### [PROVIDED RECORDS]
════

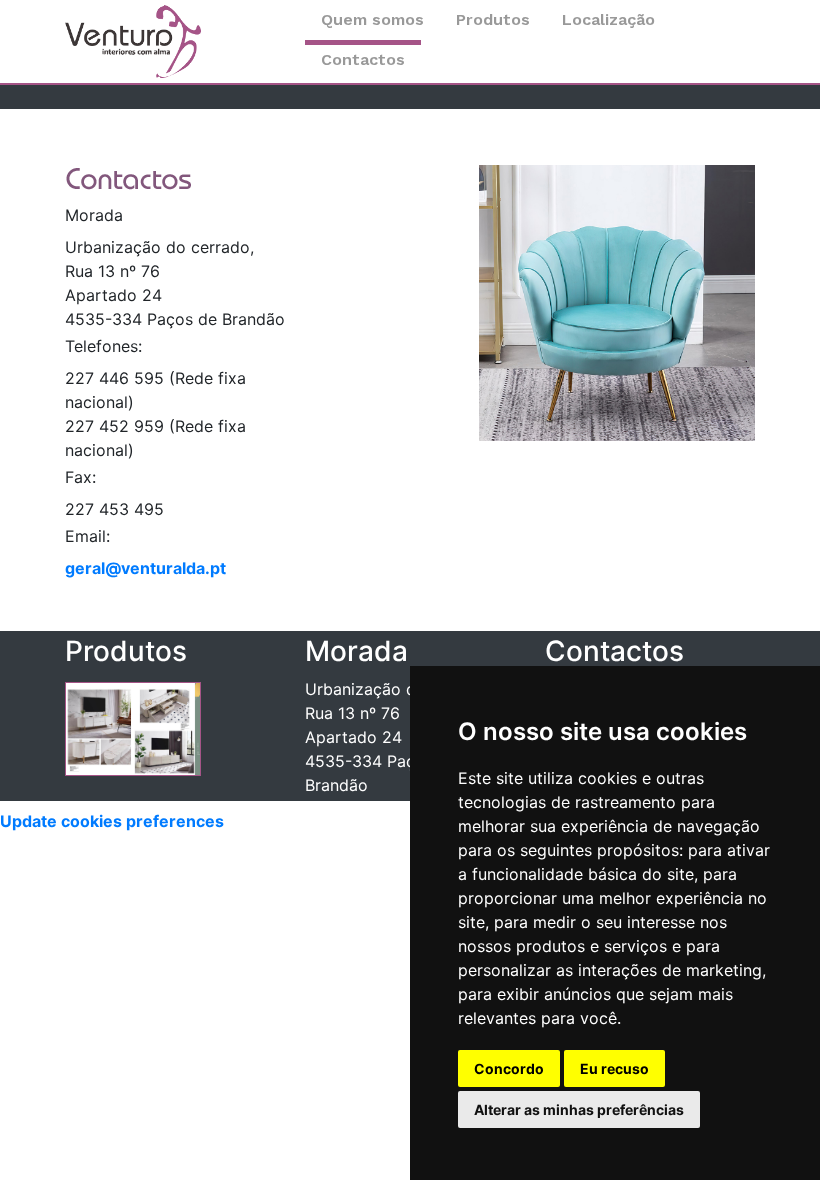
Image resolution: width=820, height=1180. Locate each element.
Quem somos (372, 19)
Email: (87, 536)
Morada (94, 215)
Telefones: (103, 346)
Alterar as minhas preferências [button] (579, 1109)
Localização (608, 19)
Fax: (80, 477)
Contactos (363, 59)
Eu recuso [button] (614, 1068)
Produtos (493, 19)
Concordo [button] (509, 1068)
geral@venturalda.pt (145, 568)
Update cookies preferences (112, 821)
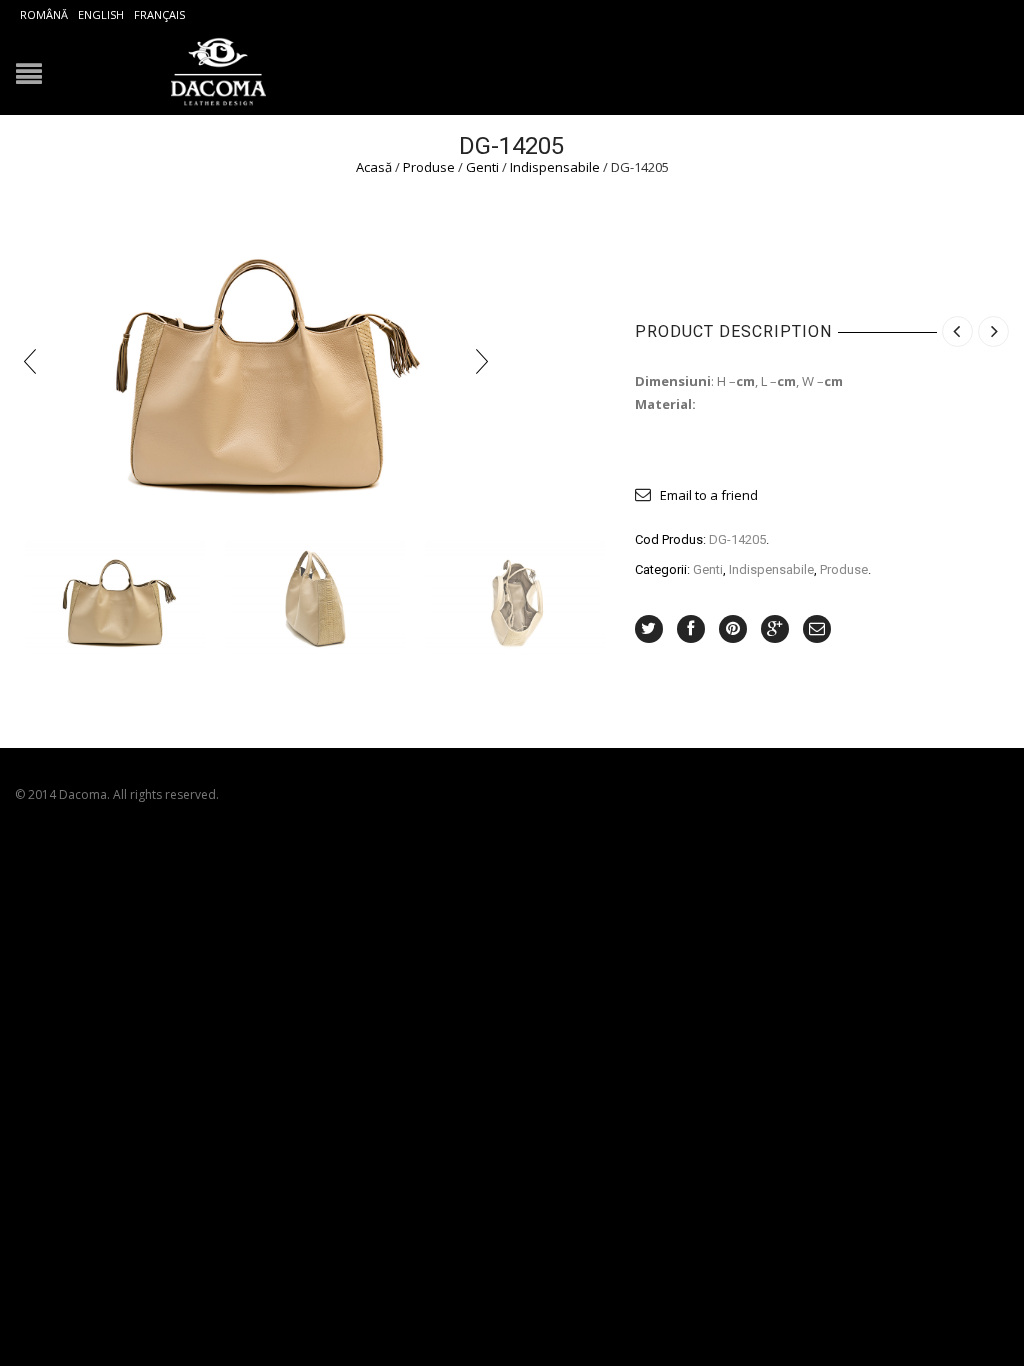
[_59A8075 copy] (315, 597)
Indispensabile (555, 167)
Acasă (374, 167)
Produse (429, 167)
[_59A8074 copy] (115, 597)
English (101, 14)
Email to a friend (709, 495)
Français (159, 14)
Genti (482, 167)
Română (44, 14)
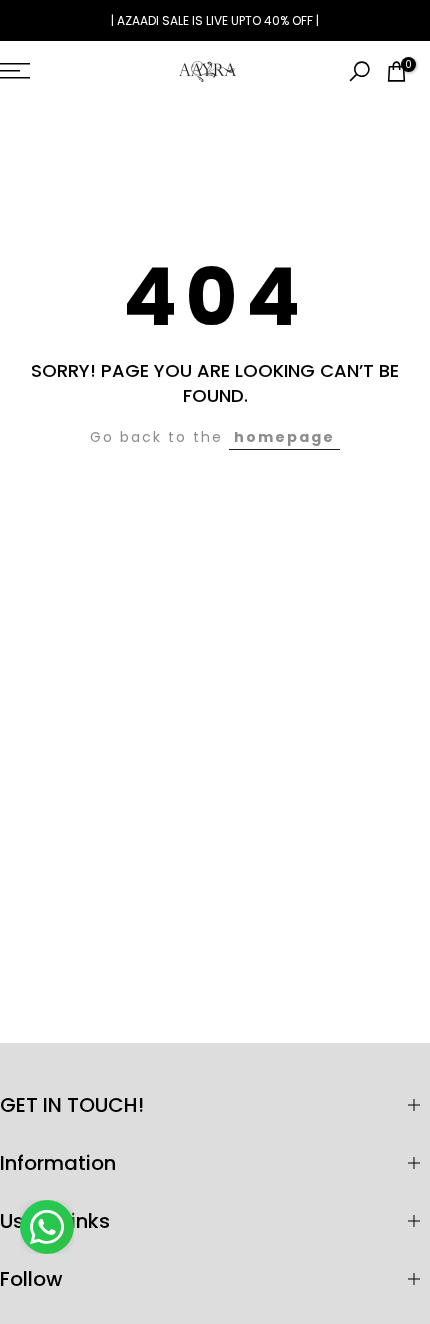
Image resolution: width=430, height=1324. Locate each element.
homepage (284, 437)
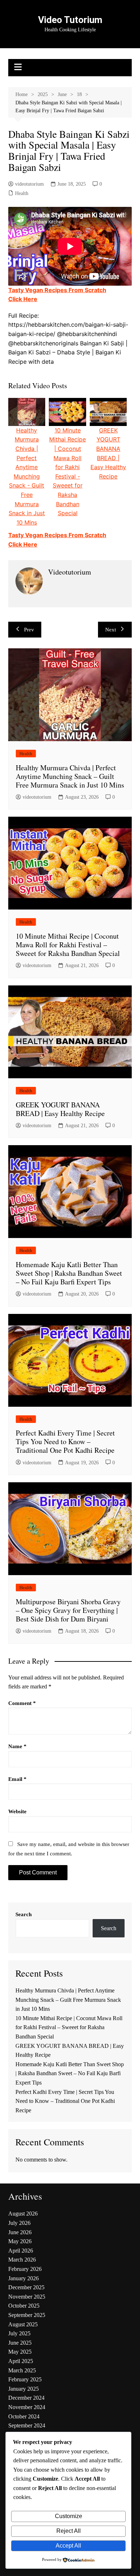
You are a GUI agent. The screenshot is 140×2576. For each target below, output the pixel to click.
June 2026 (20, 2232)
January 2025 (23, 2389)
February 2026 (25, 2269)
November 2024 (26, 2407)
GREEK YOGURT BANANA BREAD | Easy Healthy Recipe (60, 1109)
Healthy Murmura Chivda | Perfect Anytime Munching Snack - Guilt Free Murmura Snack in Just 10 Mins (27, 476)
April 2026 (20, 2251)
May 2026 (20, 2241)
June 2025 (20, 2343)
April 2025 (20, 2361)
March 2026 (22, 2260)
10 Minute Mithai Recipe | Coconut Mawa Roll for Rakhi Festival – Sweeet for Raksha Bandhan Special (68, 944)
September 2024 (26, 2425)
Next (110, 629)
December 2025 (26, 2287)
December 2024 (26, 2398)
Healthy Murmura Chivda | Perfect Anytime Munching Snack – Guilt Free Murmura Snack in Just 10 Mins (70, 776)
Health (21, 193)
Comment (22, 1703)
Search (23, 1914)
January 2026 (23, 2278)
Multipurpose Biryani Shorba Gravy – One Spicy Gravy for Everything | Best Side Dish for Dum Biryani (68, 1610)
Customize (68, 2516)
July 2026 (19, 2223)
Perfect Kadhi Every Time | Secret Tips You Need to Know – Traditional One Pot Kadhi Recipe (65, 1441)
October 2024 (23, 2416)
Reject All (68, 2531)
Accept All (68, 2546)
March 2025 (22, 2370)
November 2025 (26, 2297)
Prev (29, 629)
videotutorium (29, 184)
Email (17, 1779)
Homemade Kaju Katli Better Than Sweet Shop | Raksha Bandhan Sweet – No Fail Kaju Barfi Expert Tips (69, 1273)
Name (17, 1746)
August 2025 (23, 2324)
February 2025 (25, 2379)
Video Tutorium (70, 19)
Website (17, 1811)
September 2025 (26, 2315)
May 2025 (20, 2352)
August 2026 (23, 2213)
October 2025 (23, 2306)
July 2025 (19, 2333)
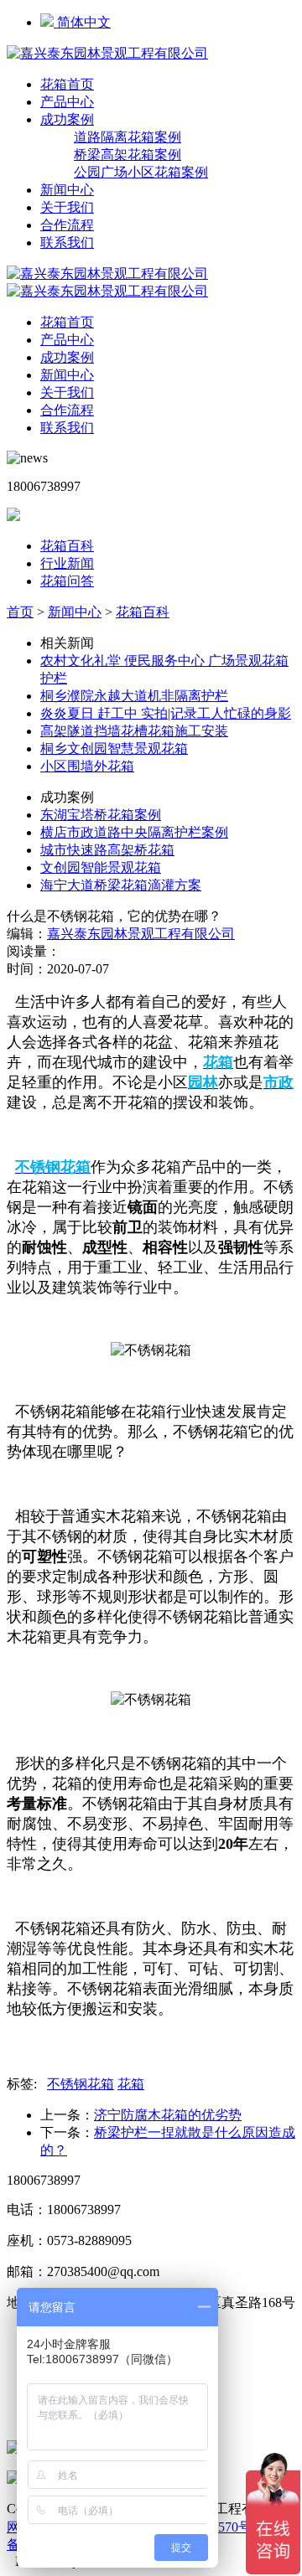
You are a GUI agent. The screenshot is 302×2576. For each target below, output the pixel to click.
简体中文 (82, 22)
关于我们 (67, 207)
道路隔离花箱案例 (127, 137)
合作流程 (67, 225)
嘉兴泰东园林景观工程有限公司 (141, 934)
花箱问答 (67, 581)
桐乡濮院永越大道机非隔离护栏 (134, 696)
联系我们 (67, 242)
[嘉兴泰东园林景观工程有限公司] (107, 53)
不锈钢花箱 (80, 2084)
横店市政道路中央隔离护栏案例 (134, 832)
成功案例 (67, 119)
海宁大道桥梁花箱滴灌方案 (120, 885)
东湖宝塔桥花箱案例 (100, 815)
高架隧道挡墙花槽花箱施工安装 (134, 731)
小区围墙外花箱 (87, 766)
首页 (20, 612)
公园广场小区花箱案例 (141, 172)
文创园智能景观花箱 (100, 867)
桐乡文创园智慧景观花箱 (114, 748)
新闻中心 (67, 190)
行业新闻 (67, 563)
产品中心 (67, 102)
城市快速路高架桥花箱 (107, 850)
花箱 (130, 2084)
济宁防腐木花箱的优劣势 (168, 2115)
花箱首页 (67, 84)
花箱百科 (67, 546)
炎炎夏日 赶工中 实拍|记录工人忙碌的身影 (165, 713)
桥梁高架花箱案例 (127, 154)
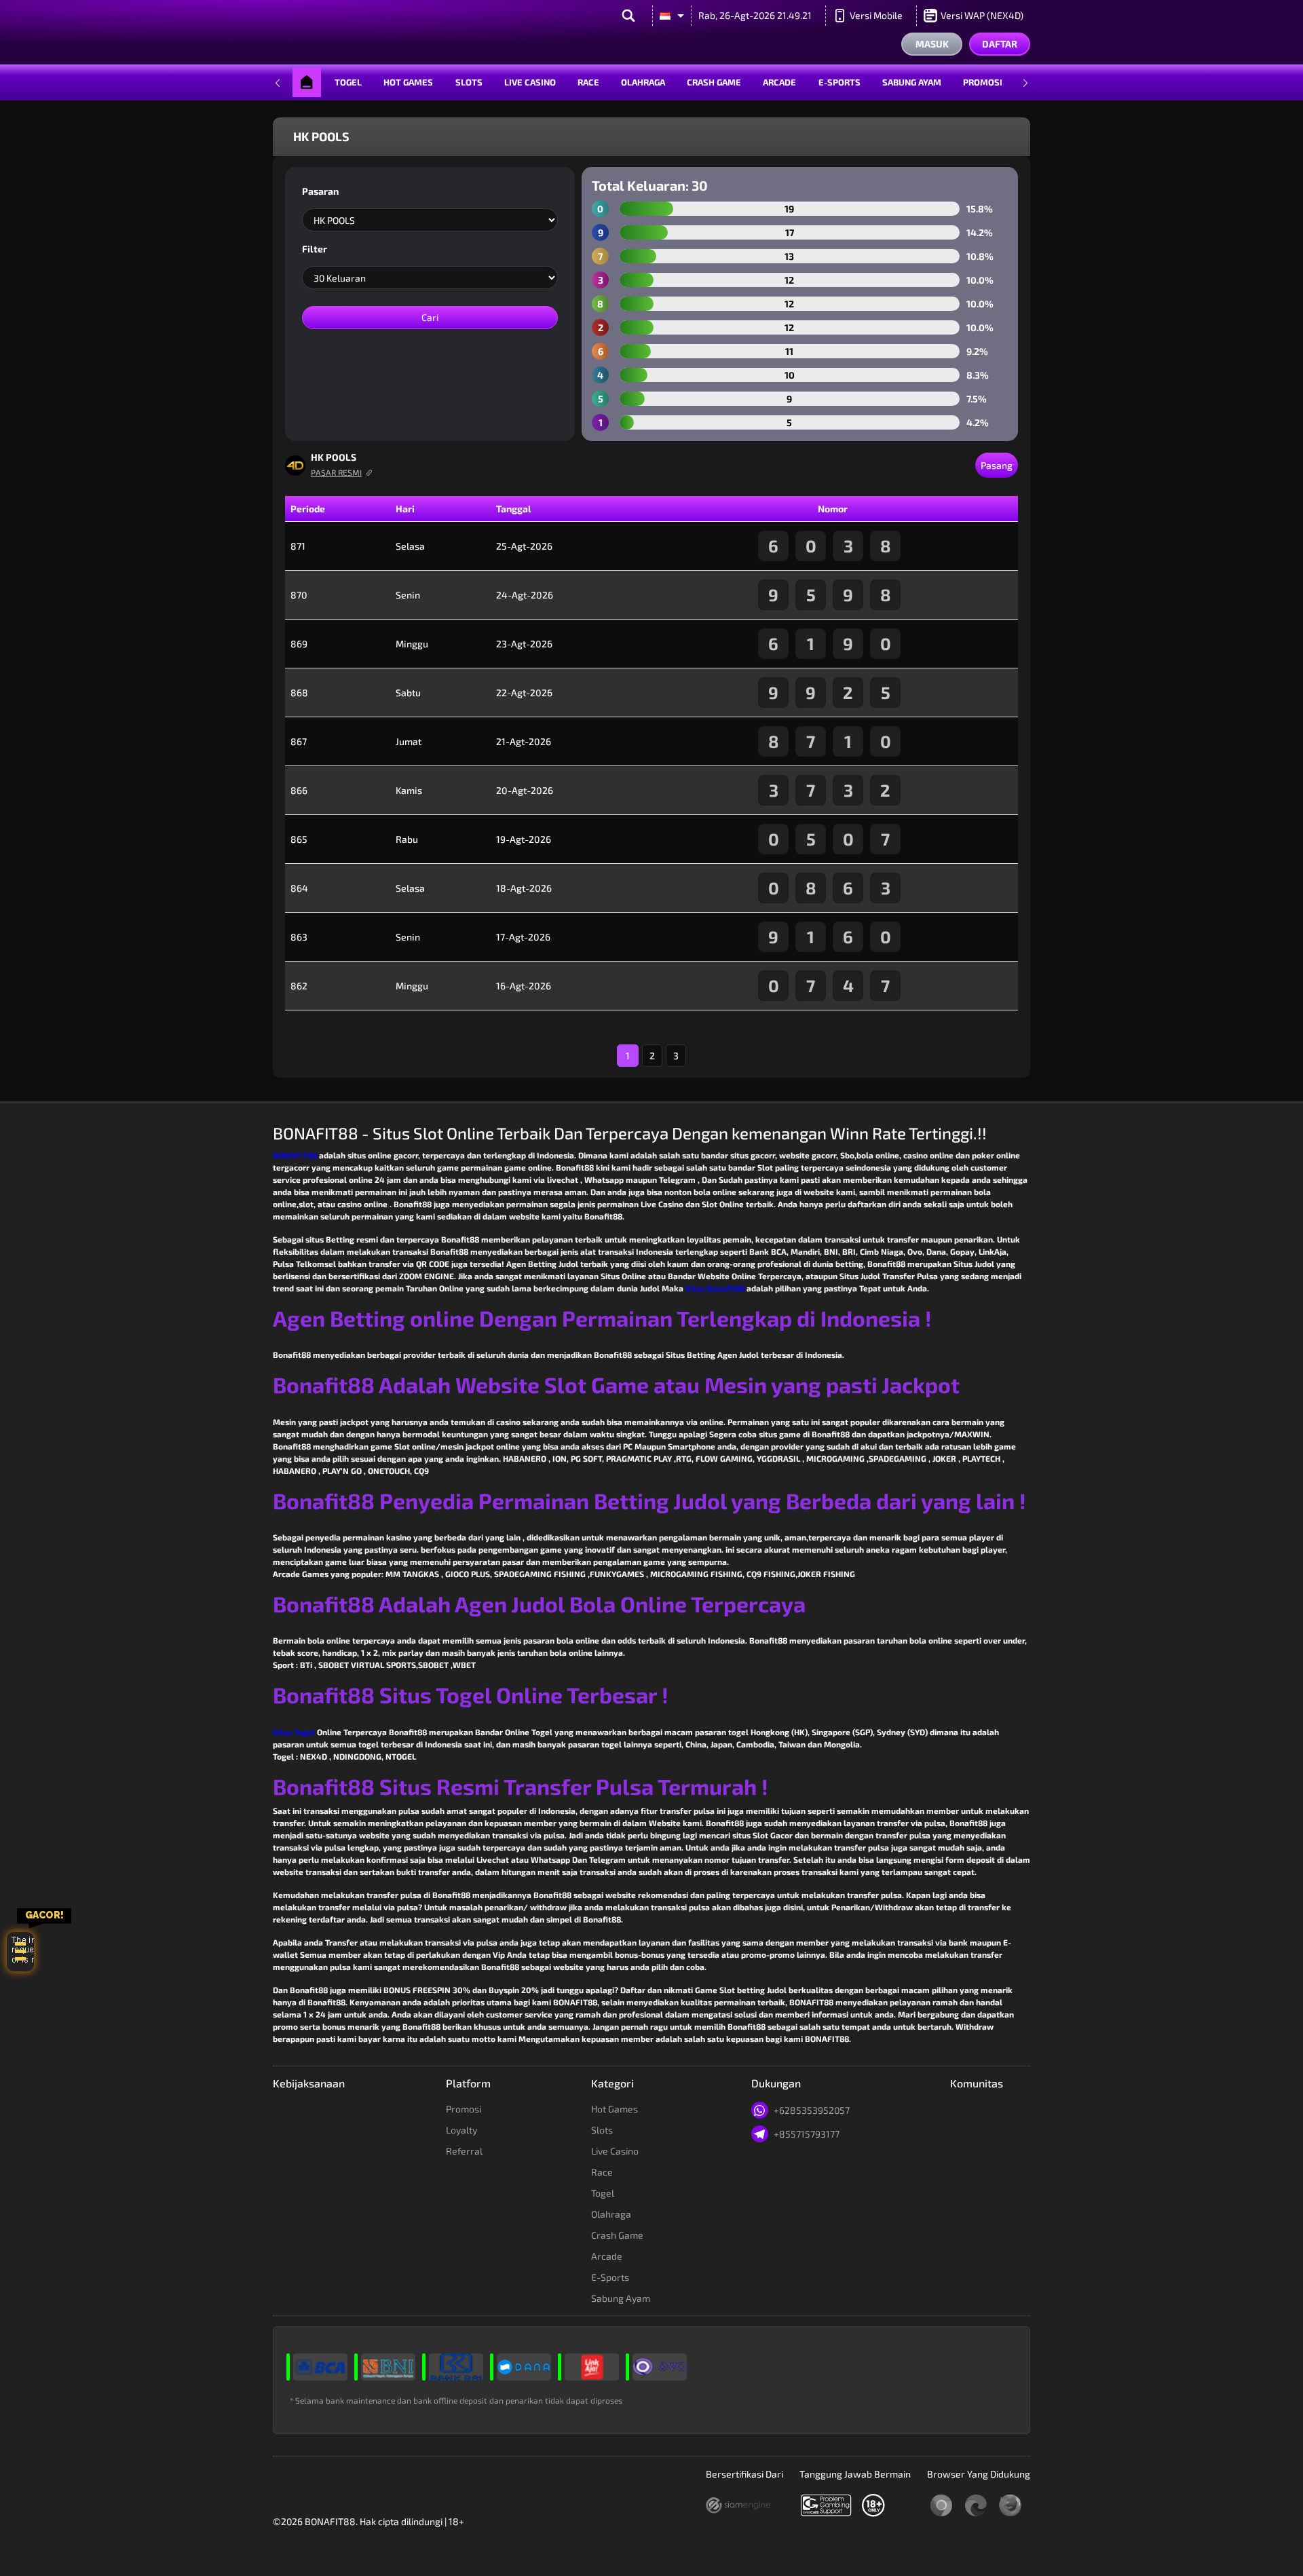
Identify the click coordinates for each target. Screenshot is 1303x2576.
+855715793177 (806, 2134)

════

### [ACTION ITEM]
Using the records above, report each line with the string "Locate".

### [COMPLETED EXERCISE]
Image resolution: width=820, height=1180. Locate each element.
Image resolution: width=430, height=1324. Locate each element.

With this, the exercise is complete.